Floral: Die vielleicht größte Duftkategorie besteht aus zahlreichen Untergruppen und unterschiedlichen Variationen. Ein floraler Duft kann aus einem ganzen Bouquet verschiedener Blütennoten bestehen oder um eine einzige Blüte herum arrangiert sein (die Soliflores). Da viele florale Noten eher zart und sanft in ihrer Entfaltung sind, gilt die florale Richtung als eher weiblich – allerdings gibt es einige herausragende florale Düfte für Herren (Insense von Givenchy ist ein grandioses Beispiel).

Hier ein paar der wichtigsten Gruppen floraler Düfte – ohne Anspruch auf Vollständigkeit: florale Aldehyddüfte (Chanel No. 5, Lanvin – Arpege); auf Maiglöckchen basierende (Dior – Diorissimo); auf Nelken basierende (Caron – Bellodgia, Guerlain – L’Heure Bleue); Rosendüfte (Frederic Malle – Une Rose); fruchtig-florale Düfte (Piguet – Visa); grüne florale Düfte (Chanel No.19, Guerlain – Chamade), und die auf Veilchen basierenden (Serge Lutens – Violette de Bois)… um nur einige wenige Beispiele zu nennen.

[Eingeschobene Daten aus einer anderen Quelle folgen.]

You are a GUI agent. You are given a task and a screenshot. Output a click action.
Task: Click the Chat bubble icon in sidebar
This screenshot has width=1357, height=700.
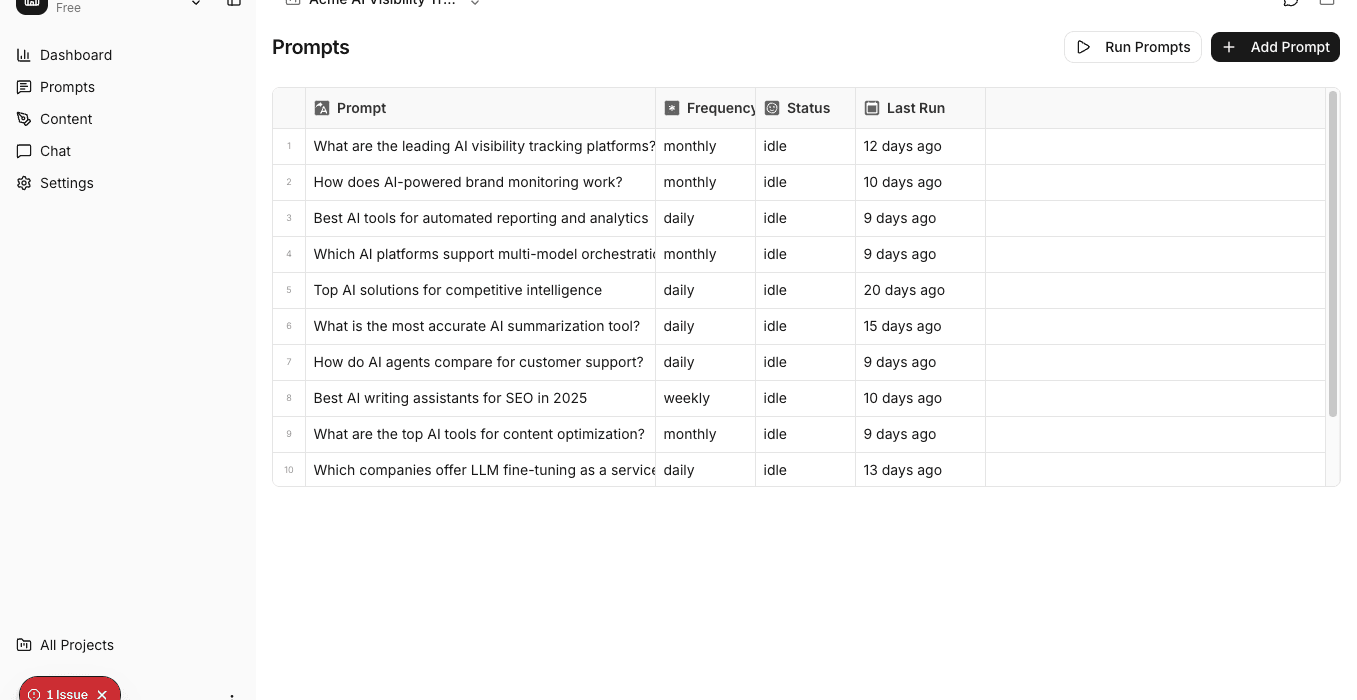24,151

Chypre: Diese Duftrichtung wurde nach dem Duft Chypre de Coty von Francois de Coty benannt, den er 1917 kreiert hatte, nachdem er einige Zeit auf der Insel Zypern verbracht hatte. Ein Chypre-Akkord besteht aus drei Hauptelementen: einem zitrischen (Bergamotte), einem holzig-moosigen (Eichenmoos, Patchouli, Sandelholz) Element und ambrierten Noten (Labdanum, auch Benzoin). Ein Chypre-Akkord riecht nicht spezifisch wie etwas, das in der Natur vorkommt – sein eher abstrakter Charakter macht ihn so besonders.

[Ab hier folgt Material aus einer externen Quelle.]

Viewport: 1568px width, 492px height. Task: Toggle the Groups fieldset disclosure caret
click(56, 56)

Da es sich um einen Akkord aus verschiedenen Bausteinen handelt, sind die Variationsmöglichkeiten vielfältig – es gibt fruchtige, florale, ledrige, grüne, krautige Chypres und viele mehr. Einer der repräsentativsten Chypre-Düfte ist Mitsouko von Guerlain. Da es inzwischen immer mehr Restriktionen bezüglich der Verwendung von Eichenmoos in Düften gibt, versuchen Parfümeure, dessen spezifische Note (leicht salzig, bitter, tintenartig) durch Patchouli und andere Moosarten zu imitieren.

Fougere: Der Begriff kommt aus dem Französischen und bedeutet in etwa “dem Farn ähnlich”. Es handelt sich um einen Fantasieakkord, der holzig und waldartig riecht und vor allem, aber nicht nur in Herrendüften Verwendung findet. Drei Komponenten kommen immer darin vor: Lavendel, Kumarin (was unterschiedlich riechen kann, von süßem Gras bis zu Heu) und Eichenmoos. Fougere Royale von Houbigant gilt als der erste Fougere-Duft – jüngere Beispiele sind Jazz von YSL oder Le Troisieme Homme von Caron.

Zitrische Noten: Zitrusöle in Düften sind frisch und klar, aber in der Regel nicht lange haltbar – Beispiele sind Bergamotte, Zitrone, Orange oder Mandarine. Die ursprünglichen Eaux de Colognes gehören zu diesen Düften – sie waren als Erfrischung an heißen Tagen gedacht und zum großzügigen Gebrauch. Auch hier gibt es zahlreiche Unterkategorien – gerne werden etwa würzige Noten wie Thymian oder Rosmarin verwendet, um die Haltbarkeit zu verlängern. Herausragende Beispiele dieser Kategorie sind: Guerlain – Eau de Guerlain; Dior – Eau Sauvage; Azzaro – Chrome.